Dr. Helene P. Gayle is the director of the National Center for HIV, STD, TB Prevention. As head of the center, which has 1,000 employees and a $634 million budget, she is the CDC’s highest ranking African-American woman.
 

That’s not something she talks about, however. “One of the hallmarks of CDC is team work,” she says. “I don’t pretend to think that I am truly the sole decision-maker. I have an excellent team who bring many years of public health experience to bear, and I use that team as effectively as possible.”
 

Nor will she take pride in the fact that the rate of increases of new AIDS cases has slowed to about 5% annually. “We still need to do more. It has not shown negative growth yet,” Gayle says. It is spreading more rapidly in some minority populations, she says, and the center will need to step up its prevention efforts in those communities.
 

Under the CDC mission, the center leads the nation in preventing the disease, while the National Institutes of Health is charged with finding a cure for it. “Our society tends to have this sense that you don’t worry about prevention, you just worry about cure,” Gayle says. “By preventing something, you save all of the suffering, all the cost.
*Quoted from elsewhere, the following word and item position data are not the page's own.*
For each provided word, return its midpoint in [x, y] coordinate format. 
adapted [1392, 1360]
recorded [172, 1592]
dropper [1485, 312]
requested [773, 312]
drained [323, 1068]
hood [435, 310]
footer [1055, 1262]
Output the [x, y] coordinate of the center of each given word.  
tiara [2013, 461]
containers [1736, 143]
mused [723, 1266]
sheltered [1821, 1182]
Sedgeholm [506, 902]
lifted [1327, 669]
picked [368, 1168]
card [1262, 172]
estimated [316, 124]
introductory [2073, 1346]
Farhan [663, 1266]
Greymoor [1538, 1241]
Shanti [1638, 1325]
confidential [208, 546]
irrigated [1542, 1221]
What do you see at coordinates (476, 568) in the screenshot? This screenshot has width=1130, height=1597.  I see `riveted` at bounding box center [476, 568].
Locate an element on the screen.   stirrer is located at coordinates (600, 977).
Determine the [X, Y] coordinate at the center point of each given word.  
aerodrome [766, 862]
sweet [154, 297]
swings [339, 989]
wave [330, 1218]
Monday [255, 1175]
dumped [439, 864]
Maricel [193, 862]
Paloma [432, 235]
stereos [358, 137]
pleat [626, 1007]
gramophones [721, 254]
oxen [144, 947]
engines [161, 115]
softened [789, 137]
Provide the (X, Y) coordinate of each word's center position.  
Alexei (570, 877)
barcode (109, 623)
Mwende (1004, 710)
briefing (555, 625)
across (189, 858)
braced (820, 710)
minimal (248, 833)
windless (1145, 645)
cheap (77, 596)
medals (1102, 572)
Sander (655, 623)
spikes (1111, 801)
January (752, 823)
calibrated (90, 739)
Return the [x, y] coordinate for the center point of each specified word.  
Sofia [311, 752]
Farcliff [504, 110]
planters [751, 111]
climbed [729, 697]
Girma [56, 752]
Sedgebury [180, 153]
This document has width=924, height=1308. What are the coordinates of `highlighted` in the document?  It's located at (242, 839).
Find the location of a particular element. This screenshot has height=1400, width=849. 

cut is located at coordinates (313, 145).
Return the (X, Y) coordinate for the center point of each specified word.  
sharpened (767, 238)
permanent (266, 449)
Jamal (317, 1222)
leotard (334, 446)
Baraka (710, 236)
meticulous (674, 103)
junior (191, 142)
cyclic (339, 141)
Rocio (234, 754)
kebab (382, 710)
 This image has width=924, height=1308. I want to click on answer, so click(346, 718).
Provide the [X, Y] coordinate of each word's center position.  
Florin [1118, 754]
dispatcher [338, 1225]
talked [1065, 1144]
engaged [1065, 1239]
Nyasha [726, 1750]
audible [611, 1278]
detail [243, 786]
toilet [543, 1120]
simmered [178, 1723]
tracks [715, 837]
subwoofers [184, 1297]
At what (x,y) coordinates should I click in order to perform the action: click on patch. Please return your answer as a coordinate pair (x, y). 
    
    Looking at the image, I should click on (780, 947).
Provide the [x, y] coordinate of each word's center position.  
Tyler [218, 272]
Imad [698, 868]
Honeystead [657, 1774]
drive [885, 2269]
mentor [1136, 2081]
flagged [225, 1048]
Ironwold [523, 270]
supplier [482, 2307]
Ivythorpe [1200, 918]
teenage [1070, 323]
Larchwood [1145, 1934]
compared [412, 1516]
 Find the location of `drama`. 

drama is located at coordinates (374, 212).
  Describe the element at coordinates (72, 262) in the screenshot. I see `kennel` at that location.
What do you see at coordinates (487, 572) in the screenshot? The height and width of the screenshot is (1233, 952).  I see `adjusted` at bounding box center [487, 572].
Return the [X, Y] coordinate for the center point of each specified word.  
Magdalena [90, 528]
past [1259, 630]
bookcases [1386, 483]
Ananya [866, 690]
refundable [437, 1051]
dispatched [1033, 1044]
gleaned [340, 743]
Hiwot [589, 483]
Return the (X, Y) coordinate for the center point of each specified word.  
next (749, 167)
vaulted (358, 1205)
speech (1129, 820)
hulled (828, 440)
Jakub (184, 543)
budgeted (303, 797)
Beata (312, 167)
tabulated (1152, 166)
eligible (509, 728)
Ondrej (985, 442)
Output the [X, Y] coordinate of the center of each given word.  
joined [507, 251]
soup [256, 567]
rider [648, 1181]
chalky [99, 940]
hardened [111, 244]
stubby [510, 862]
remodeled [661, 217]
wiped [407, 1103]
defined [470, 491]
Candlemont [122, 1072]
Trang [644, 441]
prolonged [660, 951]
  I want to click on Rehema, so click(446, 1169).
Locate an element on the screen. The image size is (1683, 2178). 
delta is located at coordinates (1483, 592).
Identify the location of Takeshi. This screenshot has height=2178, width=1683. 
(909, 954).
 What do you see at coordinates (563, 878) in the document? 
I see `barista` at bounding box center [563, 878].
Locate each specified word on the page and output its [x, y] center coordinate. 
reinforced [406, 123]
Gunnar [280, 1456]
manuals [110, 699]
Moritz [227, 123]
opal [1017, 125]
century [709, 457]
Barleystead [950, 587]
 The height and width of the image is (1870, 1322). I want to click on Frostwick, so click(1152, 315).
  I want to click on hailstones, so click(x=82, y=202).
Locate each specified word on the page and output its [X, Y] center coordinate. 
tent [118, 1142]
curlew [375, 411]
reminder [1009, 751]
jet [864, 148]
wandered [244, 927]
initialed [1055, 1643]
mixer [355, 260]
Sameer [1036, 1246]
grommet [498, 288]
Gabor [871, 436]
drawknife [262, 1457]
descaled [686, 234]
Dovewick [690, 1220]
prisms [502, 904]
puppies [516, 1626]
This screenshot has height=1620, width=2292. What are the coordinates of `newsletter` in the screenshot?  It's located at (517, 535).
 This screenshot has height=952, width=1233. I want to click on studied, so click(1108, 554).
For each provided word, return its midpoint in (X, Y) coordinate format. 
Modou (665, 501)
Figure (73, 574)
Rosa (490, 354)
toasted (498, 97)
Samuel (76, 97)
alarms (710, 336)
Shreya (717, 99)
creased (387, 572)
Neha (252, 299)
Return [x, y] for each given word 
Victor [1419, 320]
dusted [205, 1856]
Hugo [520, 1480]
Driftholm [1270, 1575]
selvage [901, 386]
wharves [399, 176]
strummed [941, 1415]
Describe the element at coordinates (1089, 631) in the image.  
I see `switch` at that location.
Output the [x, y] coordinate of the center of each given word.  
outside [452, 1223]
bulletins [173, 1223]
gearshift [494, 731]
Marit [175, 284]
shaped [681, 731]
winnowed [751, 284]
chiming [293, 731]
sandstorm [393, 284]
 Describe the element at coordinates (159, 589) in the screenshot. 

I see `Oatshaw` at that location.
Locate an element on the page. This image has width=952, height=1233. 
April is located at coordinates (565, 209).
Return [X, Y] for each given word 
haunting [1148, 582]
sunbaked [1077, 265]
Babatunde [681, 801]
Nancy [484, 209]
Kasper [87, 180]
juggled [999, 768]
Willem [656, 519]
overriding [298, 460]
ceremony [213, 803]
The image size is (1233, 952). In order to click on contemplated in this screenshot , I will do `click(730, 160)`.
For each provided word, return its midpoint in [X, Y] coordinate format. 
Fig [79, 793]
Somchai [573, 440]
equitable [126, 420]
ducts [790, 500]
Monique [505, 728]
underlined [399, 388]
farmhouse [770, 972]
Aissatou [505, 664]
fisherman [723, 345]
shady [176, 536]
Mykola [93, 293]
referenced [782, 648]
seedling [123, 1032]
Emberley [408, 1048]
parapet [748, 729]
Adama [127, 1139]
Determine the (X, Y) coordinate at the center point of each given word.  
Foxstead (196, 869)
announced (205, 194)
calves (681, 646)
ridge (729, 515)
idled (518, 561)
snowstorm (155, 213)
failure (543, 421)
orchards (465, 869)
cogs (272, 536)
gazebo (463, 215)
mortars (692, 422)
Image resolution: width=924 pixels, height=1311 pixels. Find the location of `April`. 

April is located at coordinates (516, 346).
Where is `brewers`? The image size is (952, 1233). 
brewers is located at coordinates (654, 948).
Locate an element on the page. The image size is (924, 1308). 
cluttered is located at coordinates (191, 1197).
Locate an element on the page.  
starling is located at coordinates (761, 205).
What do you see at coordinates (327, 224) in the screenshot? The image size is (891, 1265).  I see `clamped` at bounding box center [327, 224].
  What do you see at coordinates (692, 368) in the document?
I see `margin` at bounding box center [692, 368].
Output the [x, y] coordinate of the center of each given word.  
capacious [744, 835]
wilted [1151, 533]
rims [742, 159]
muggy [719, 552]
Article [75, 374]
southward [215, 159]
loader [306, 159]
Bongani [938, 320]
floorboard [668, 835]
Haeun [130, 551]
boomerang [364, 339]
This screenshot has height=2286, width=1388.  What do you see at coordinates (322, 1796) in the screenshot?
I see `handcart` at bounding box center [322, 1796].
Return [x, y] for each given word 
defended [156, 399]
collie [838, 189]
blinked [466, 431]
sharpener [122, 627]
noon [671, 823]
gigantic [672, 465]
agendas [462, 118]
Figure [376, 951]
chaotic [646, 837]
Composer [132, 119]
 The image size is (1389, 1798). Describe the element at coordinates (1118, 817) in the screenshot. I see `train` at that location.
This is what we stand for as an agency.”
 

Gayle, a pediatrician who received her MD from the University of Pennsylvania and her MPH from Johns Hopkins University, remained with the CDC as a staff epidemiologist after finishing her Epidemic Intelligence Service training and her residency at the agency. She has worked extensively in Africa, evaluating and implementing child survival programs as well as AIDS research.
 

Her goals are focused on universal global health outcomes. “We hope to eliminate tuberculosis in this country by the year 2000,” she says. And we’re actively engaged in syphilis elimination. The south is the last remaining area, mostly among poor Black rural folks who don’t get a lot of medical care.”
 

As for her trail-blazing role as a leader in public health, Gayle says it’s just a beginning: If I am here that means there will be many more after me. It’s just a matter of time.